To be done >>
Please copy verbatim the part of the TF-IDF keyword notebook that opens with the words containing "dum = [y.splitlines()" and closes with "bgg_sentences.head(3)".

Excerpted text >>
★ ★ ★ ★
# Use TFIDF to find keywords in the text

In [9]:
import re
import pandas as pd
import numpy as np
import seaborn as sns
import matplotlib.pyplot as plt
from sklearn.feature_extraction.text import TfidfVectorizer

In [10]:
bgg_alldata_df = pd.read_pickle('datasources/BGG_FINAL.pkl')
dum = [y.splitlines() for y in bgg_alldata_df['gamedscription']]

In [11]:
# Horrible - why does it have to be this way? What happened tolist comprehension
dumsntncs = []
for dumdescr in dum:
    for dum1 in dumdescr:
        for dum2 in dum1.split('.'):
            dumsntncs.append(dum2)

In [12]:
bgg_sentences = pd.DataFrame({'bggsentences':dumsntncs}) # ALl the sentences
bgg_sentences.head(3)

Unnamed: 0,bggsentences
0,Gloomhaven is a game of Euro-inspired tactical...
★ ★ ★ ★
Source excerpt >>
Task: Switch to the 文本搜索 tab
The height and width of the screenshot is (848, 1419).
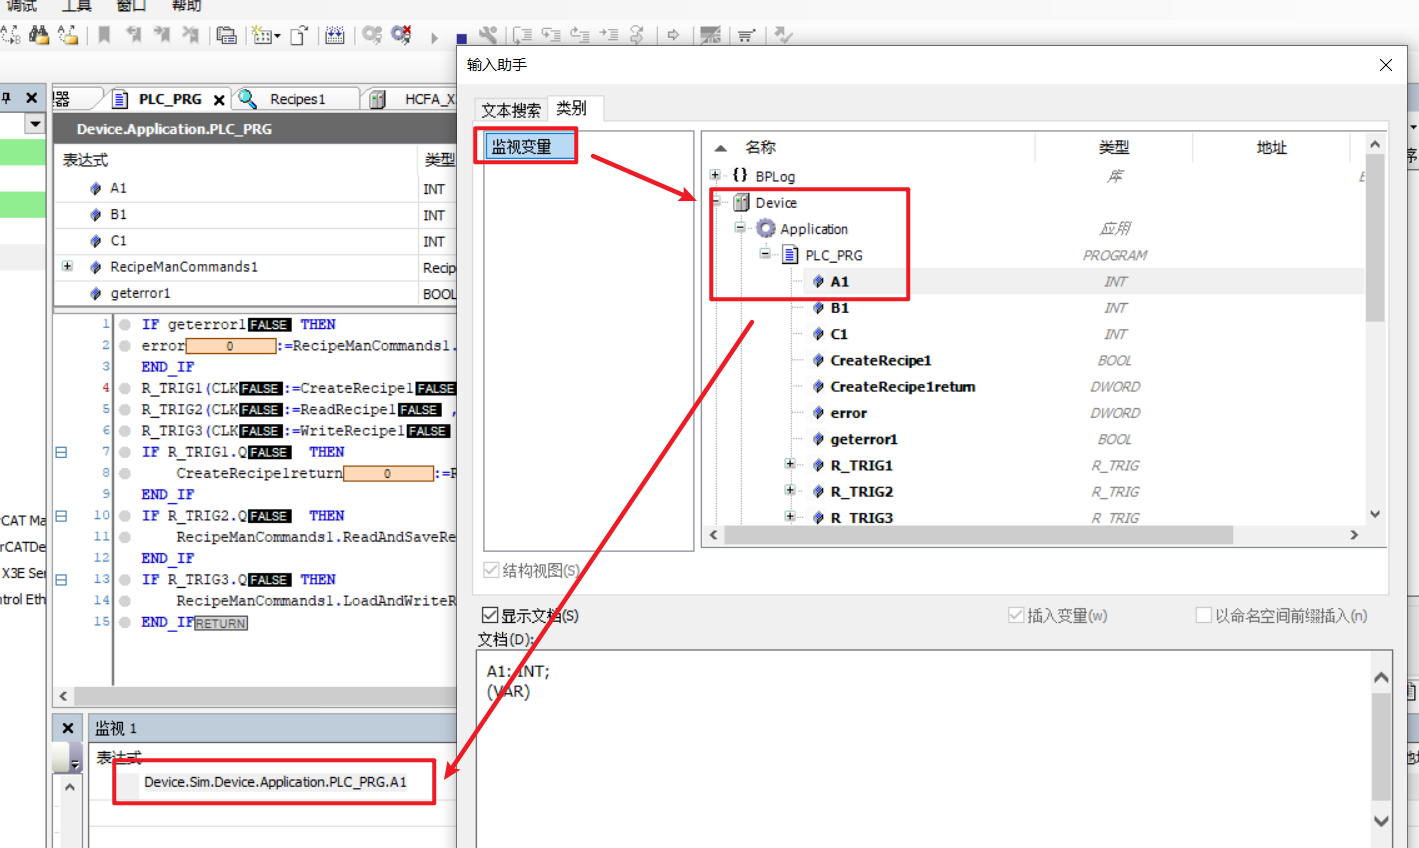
★ ★ ★ ★
Solution to this problem >>
dum = [y.splitlines() for y in bgg_alldata_df['gamedscription']]

In [11]:
# Horrible - why does it have to be this way? What happened tolist comprehension
dumsntncs = []
for dumdescr in dum:
    for dum1 in dumdescr:
        for dum2 in dum1.split('.'):
            dumsntncs.append(dum2)

In [12]:
bgg_sentences = pd.DataFrame({'bggsentences':dumsntncs}) # ALl the sentences
bgg_sentences.head(3)